**EXERCISE AIM:**
Show every line in the rows below that contains the string "item", copying each line unchanged.

**RECORD EXTRACTS:**
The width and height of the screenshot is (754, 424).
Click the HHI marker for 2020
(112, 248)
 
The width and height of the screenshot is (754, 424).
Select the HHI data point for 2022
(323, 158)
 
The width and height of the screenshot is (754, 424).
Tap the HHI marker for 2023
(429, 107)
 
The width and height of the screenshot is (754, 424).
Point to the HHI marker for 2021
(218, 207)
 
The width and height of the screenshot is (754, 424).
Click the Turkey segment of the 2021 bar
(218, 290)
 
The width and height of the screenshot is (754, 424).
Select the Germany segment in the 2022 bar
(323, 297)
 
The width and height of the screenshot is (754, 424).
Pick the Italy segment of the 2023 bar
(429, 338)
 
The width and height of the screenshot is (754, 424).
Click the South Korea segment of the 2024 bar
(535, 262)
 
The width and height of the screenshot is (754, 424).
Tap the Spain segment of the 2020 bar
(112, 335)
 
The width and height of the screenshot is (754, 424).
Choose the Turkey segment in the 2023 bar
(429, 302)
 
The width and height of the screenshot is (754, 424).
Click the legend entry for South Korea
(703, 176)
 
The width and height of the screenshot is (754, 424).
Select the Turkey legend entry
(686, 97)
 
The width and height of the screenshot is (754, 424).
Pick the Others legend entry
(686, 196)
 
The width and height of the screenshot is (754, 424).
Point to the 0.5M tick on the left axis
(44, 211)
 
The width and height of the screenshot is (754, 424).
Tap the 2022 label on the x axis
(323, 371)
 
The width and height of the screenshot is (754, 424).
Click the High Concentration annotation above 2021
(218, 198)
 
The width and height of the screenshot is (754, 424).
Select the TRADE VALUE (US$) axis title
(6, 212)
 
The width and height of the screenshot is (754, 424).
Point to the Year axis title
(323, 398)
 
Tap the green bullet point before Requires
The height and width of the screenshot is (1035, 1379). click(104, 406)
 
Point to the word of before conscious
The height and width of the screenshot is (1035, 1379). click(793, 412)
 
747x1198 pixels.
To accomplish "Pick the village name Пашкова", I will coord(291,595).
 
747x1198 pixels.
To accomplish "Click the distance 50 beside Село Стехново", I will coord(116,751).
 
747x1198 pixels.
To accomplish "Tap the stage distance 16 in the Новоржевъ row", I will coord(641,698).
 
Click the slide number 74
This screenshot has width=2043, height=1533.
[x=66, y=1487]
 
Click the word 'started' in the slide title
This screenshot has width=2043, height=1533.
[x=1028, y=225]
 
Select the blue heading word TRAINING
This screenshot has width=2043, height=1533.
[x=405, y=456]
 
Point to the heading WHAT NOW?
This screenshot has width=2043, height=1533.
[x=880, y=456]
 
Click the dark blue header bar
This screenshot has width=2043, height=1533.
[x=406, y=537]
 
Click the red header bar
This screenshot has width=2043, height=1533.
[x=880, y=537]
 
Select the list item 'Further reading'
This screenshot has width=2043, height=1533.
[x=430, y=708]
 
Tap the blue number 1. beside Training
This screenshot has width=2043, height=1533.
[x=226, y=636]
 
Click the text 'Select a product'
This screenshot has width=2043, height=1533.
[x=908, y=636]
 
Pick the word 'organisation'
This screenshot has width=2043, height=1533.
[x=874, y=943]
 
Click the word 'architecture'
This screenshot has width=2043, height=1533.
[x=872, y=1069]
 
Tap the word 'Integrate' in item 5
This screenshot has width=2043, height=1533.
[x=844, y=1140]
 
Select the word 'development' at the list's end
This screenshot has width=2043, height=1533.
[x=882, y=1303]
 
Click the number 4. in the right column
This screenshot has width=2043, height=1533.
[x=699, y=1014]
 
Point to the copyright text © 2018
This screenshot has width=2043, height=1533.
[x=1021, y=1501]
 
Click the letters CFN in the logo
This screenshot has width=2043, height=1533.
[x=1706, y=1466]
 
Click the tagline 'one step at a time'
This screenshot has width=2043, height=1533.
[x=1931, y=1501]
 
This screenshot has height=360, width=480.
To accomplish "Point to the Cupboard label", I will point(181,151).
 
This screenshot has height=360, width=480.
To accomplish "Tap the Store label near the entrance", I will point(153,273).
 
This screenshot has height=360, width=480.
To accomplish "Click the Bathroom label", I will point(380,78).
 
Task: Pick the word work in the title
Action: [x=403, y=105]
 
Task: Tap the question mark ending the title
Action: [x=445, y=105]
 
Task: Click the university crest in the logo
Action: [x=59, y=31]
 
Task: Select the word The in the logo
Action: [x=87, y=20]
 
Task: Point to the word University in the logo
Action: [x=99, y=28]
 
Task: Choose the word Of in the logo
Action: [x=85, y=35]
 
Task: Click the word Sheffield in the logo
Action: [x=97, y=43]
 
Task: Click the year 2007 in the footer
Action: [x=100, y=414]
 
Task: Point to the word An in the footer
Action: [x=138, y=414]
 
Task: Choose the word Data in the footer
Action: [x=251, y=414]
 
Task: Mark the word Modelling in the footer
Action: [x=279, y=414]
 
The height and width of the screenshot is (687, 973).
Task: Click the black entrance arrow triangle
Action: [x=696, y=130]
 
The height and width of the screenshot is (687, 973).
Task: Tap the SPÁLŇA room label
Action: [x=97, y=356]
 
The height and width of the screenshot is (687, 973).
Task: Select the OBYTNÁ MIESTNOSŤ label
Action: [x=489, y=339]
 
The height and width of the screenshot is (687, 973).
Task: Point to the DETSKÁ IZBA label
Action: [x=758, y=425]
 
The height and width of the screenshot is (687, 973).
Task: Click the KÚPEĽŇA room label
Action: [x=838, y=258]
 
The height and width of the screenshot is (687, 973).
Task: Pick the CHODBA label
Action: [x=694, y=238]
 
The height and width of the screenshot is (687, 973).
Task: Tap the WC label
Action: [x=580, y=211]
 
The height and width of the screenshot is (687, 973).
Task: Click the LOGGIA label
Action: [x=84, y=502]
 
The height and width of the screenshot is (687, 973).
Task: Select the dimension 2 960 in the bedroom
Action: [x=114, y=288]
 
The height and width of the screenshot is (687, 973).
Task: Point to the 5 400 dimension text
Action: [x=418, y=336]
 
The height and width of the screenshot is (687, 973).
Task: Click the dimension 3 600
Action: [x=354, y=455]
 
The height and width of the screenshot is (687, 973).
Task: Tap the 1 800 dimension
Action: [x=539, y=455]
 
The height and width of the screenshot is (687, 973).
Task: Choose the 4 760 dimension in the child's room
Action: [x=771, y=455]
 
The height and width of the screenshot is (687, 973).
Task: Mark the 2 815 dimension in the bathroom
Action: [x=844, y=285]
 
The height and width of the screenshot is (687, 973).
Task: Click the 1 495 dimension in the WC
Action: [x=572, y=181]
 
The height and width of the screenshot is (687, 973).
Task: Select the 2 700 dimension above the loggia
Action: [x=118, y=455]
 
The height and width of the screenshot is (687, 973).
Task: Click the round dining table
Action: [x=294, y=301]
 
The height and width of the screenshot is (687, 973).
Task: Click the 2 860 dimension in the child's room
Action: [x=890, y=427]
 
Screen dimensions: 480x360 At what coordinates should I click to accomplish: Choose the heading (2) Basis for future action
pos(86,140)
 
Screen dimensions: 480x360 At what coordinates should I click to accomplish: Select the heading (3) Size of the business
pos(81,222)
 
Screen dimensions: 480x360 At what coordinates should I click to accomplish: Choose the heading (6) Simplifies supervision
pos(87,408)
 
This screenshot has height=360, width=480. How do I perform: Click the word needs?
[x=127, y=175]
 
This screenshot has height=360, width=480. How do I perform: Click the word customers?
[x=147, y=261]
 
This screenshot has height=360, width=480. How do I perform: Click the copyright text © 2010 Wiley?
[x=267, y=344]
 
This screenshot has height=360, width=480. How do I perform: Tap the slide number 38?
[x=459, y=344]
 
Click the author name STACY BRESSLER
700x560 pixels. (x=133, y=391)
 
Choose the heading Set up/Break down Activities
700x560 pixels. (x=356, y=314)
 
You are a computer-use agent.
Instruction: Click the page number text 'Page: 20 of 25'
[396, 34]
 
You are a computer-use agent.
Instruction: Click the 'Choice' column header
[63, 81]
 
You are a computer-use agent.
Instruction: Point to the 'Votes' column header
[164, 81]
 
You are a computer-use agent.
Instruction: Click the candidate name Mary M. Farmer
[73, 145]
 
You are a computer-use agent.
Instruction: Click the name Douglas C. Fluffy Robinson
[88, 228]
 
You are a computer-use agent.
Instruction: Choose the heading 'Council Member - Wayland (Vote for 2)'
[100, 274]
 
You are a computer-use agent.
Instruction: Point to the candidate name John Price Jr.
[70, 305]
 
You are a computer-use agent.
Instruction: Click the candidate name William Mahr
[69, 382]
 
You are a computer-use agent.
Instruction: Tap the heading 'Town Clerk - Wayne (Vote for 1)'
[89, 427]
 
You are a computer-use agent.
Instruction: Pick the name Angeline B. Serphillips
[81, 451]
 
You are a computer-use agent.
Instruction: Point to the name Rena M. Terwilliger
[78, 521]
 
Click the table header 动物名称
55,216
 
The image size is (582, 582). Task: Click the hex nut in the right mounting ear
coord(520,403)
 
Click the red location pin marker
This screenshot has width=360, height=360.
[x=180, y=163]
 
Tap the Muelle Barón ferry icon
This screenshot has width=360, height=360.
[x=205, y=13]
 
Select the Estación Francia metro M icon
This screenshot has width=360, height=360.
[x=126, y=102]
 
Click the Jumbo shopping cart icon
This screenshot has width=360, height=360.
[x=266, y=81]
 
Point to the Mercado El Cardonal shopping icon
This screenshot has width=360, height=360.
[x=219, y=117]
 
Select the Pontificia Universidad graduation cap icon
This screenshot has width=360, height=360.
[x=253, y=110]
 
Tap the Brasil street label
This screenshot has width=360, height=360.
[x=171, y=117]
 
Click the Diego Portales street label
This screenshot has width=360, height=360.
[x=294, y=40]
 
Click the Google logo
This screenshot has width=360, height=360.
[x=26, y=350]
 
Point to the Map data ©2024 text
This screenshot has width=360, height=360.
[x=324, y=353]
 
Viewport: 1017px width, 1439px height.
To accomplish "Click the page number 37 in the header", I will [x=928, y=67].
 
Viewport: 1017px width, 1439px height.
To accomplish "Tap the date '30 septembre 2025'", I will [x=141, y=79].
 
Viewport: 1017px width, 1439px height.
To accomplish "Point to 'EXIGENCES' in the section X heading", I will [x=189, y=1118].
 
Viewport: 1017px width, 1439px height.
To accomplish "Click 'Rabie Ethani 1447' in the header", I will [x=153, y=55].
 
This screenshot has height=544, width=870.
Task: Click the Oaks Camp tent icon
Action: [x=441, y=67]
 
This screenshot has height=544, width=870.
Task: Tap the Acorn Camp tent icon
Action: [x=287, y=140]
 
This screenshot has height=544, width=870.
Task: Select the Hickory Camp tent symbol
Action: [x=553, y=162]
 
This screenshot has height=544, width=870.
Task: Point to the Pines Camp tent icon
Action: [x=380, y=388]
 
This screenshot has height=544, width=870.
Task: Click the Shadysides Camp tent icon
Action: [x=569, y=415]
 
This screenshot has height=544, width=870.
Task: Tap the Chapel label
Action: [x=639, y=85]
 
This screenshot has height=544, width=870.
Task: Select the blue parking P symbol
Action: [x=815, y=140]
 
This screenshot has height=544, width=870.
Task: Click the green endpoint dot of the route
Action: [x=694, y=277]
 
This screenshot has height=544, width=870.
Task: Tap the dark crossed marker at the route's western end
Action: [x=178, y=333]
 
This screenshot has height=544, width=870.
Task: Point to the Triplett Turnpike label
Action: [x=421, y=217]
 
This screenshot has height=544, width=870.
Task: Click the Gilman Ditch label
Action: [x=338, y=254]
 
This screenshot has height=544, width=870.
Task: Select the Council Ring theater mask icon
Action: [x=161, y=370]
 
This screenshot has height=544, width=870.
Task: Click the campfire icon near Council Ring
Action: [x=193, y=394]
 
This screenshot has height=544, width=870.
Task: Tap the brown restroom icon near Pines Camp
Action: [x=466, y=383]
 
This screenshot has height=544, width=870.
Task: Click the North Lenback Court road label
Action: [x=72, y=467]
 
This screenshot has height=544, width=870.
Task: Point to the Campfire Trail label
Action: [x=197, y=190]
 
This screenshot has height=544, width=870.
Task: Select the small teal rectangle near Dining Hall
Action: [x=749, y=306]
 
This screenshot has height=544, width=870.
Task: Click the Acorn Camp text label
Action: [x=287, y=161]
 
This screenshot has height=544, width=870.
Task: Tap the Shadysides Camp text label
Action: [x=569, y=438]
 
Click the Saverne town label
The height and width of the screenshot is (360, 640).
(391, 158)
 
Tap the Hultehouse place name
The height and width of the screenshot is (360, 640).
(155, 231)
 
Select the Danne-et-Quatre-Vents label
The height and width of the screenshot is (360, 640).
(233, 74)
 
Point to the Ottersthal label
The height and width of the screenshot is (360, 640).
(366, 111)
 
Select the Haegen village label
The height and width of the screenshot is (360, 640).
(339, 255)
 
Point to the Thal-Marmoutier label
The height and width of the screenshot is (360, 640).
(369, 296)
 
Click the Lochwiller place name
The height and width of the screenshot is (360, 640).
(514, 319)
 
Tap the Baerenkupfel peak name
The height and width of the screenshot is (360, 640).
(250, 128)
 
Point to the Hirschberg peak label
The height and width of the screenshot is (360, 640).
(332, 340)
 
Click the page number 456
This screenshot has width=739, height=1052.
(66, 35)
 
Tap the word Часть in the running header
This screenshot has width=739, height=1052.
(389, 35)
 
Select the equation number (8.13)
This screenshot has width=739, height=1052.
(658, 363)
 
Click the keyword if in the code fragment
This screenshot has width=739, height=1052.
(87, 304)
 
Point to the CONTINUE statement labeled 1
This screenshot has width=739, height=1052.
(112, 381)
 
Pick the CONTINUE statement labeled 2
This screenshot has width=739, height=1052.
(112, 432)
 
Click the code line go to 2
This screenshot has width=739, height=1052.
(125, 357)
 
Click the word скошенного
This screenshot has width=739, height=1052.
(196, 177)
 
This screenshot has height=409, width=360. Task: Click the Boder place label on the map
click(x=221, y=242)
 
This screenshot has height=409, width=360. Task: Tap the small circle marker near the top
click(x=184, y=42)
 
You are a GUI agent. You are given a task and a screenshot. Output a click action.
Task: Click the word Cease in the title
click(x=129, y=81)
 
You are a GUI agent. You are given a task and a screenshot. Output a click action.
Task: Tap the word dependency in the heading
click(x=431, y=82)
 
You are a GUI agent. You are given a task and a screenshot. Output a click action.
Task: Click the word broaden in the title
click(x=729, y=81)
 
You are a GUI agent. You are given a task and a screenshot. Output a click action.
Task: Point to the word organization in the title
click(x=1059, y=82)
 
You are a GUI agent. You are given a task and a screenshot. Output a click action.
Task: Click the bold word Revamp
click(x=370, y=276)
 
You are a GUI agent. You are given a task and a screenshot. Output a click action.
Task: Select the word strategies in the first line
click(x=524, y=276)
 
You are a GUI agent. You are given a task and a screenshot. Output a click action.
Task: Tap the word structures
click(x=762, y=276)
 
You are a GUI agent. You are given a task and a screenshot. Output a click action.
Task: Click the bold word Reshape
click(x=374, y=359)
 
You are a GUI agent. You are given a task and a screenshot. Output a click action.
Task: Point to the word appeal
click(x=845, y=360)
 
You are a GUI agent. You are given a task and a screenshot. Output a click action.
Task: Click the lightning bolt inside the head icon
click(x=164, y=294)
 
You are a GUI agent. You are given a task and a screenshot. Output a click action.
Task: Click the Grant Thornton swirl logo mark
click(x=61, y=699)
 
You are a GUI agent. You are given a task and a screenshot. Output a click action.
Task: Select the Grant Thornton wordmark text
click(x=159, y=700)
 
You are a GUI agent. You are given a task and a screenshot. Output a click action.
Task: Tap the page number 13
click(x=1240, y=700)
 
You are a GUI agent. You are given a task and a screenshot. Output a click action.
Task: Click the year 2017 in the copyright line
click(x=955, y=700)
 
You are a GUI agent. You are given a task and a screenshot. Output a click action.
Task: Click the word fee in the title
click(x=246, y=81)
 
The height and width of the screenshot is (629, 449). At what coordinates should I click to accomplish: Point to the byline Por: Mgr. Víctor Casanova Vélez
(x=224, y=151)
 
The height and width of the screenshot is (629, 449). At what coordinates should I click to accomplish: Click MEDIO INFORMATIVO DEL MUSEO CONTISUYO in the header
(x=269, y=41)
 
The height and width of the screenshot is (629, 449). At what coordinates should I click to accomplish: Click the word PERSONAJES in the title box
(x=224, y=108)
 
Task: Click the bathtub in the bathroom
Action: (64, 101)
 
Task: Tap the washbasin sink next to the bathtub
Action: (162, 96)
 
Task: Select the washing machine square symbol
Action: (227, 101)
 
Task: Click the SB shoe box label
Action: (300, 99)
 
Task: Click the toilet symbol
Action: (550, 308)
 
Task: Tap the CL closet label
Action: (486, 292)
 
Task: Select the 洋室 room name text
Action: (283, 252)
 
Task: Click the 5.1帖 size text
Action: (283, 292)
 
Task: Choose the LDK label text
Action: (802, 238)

**EXERCISE OUTPUT:**
Select the list item 'Further reading'
Tap the word 'Integrate' in item 5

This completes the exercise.